Мой храм был неизменно переполнен молящимися. Приведенные в негодность вандалами, боковые и задний входы были заколочены, поэтому каждый раз я шел к алтарю через плотную толпу прихожан. Порой людей набивалось столько, что путь к амвону затягивался на полчаса и более. Но я не жаловался. Напротив: я вспоминаю эти дни с величайшим чувством блаженства…
О нет, рассудок мой не помутился; я отвечаю за свои слова. Никогда, даже в самые благополучные и счастливые дни моего служения, я не видел людей так близко, не разглядывал их лица. С амвона видишь безликий наос*, в конфессионарии* слышен лишь голос исповедующегося. А здесь… Впервые я увидел людей, и не сплошную и безликую массу, а каждого, и у каждого было свое лицо. И пока толпа медленно и осторожно несла меня к амвону, я, нисколько не сопротивляясь ее неумолимому действию, не только не роптал, но в душе своей молил о том, чтобы минуты блаженства продлились как можно дольше. Я вглядывался в эти лица, пытаясь понять, что привело в храм того или иного человека. Я встречался с ними глазами, стремясь передать хотя бы частицу дарованной мне Господней любви и одними пальцами осеняя их крестным знамением.
…В один из таких дней я увидел Шарлотту. Она стояла в боковом нефе, прислонившись к стене, и ее глухой плащ выделялся резким черным пятном на фоне светлого камня. Когда, теснимый толпой, я оказался напротив нее, она приподняла голову, и из-под капюшона сверкнули лазурным блеском ее удивительные, редкие для наших мест голубые глаза.
Я сразу понял, что случилось что-то непоправимое: достойная дочь своего отца, Шарлотта была воспитана в неверии и никогда не переступала порога церкви.
…Жана Паскье я знал с юных лет, поэтому когда он овдовел, я посчитал своим долгом предложить ему и его маленькой дочери пастырскую опеку. Поначалу он вежливо терпел меня; потом мы сдружились. Я никогда не говорил с Жаном о религии, а он воздерживался от нападок на Святой Престол.

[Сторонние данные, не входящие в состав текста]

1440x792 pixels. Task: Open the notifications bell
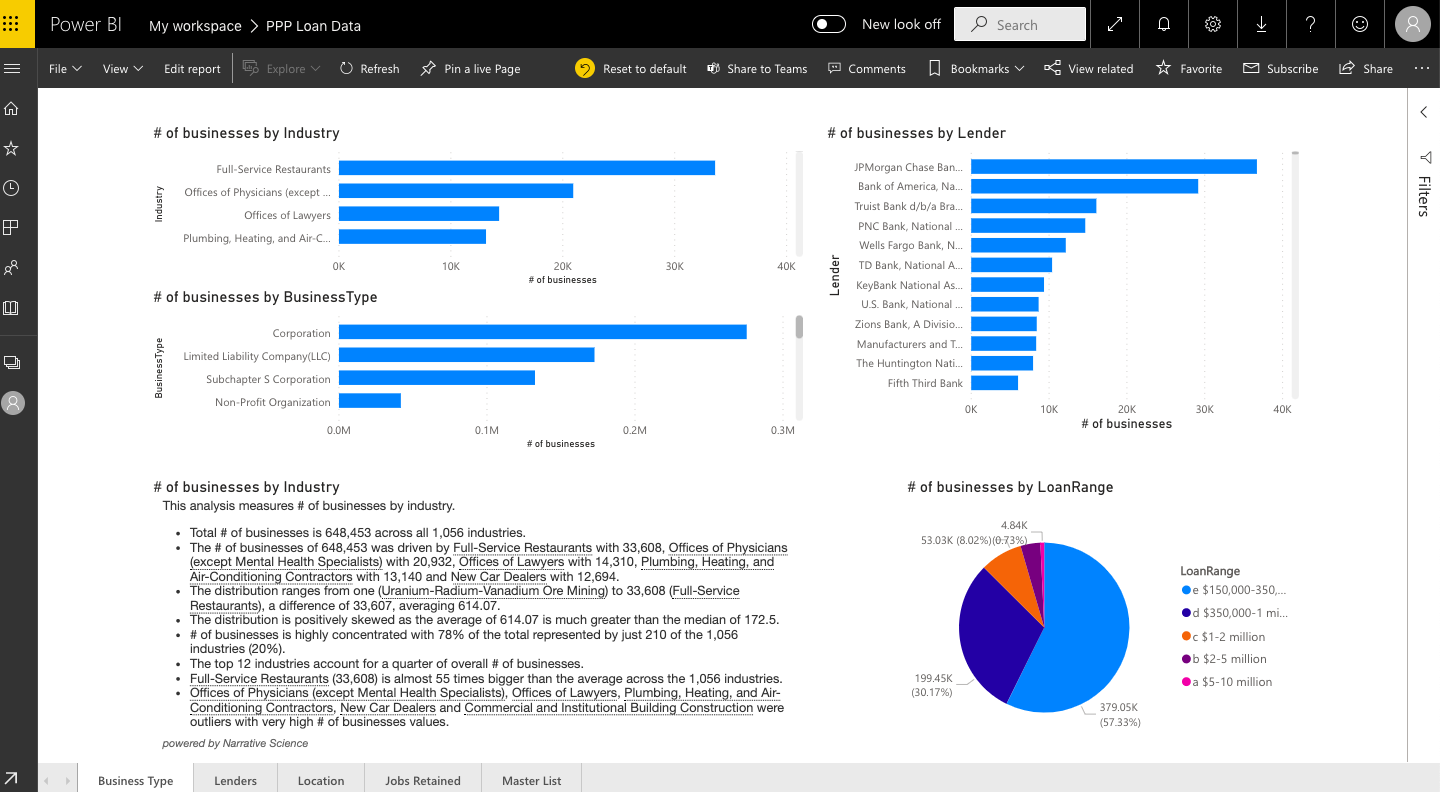(x=1164, y=24)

Сын маркиза де Паскье, Жан воспитывался при дворе и мог сделать блестящую карьеру, однако независимый нрав и острый язык превратили его в добровольного изгнанника. Он перебрался в Нант и поселился в городском доме, уставленном книгами и различными, как он любил говорить, «безделушками», – астролябиями, микроскопами, столярным и слесарным инструментом, а также разнообразными приспособлениями непонятного назначения. Его пытливый ум впитывал новые знания, а его сильные руки с поразительной быстротой осваивали новые умения.
Трудно было придумать такое занятие, которое оказалось бы ему не под силу; однако было одно дело, которому он отдавался с особым упоением. Раз в неделю он доставал из тайника старинную шкатулку черного дерева и, покрутив в руках, начинал ее «обновлять»: покрывал новым лаком, заменял треснувшую скобу замка, аккуратно поправлял ножом резной рисунок. Он никогда не открывал ее при дочери; все, что было ей известно, – это то, что в шкатулке хранятся фамильные ценности.
Видимо, Жан понимал, что синие* не оставят его в живых: этот благородный и гордый человек не только не пытался выторговать себе свободу, как это сделали многие его соседи, с упоением доносившие на своих жен и мужей, но, казалось, всеми силами пытался еще более усугубить свое положение. Вместо того чтобы сослаться на конфликт с королевским двором, он при каждом удобном случае вызывающе заявлял о своем дворянском происхождении и высоком титуле. Синие упивались его кажущимся безумием, не понимая, что истинная победа благородного духа – в отстаивании своего благородства.
…И вот теперь мы шли по набережной Луары, и Шарлотта рассказывала мне о событиях последних дней. От нее я узнал, что Жан брошен в тюрьму, а их дом разграблен. Несчастному было предъявлено стандартное обвинение: сочувствующий. Я содрогнулся: сочувствие, эта важнейшая добродетель, вменялась теперь в вину!..
Конечно, я предложил Шарлотте укрытие, и – конечно! – она отказалась от помощи, не желая усугублять мое и без того шаткое положение священнослужителя, не присягнувшего новой власти. Единственное, чем мне удалось заручиться, – это обещанием приходить ко мне почаще.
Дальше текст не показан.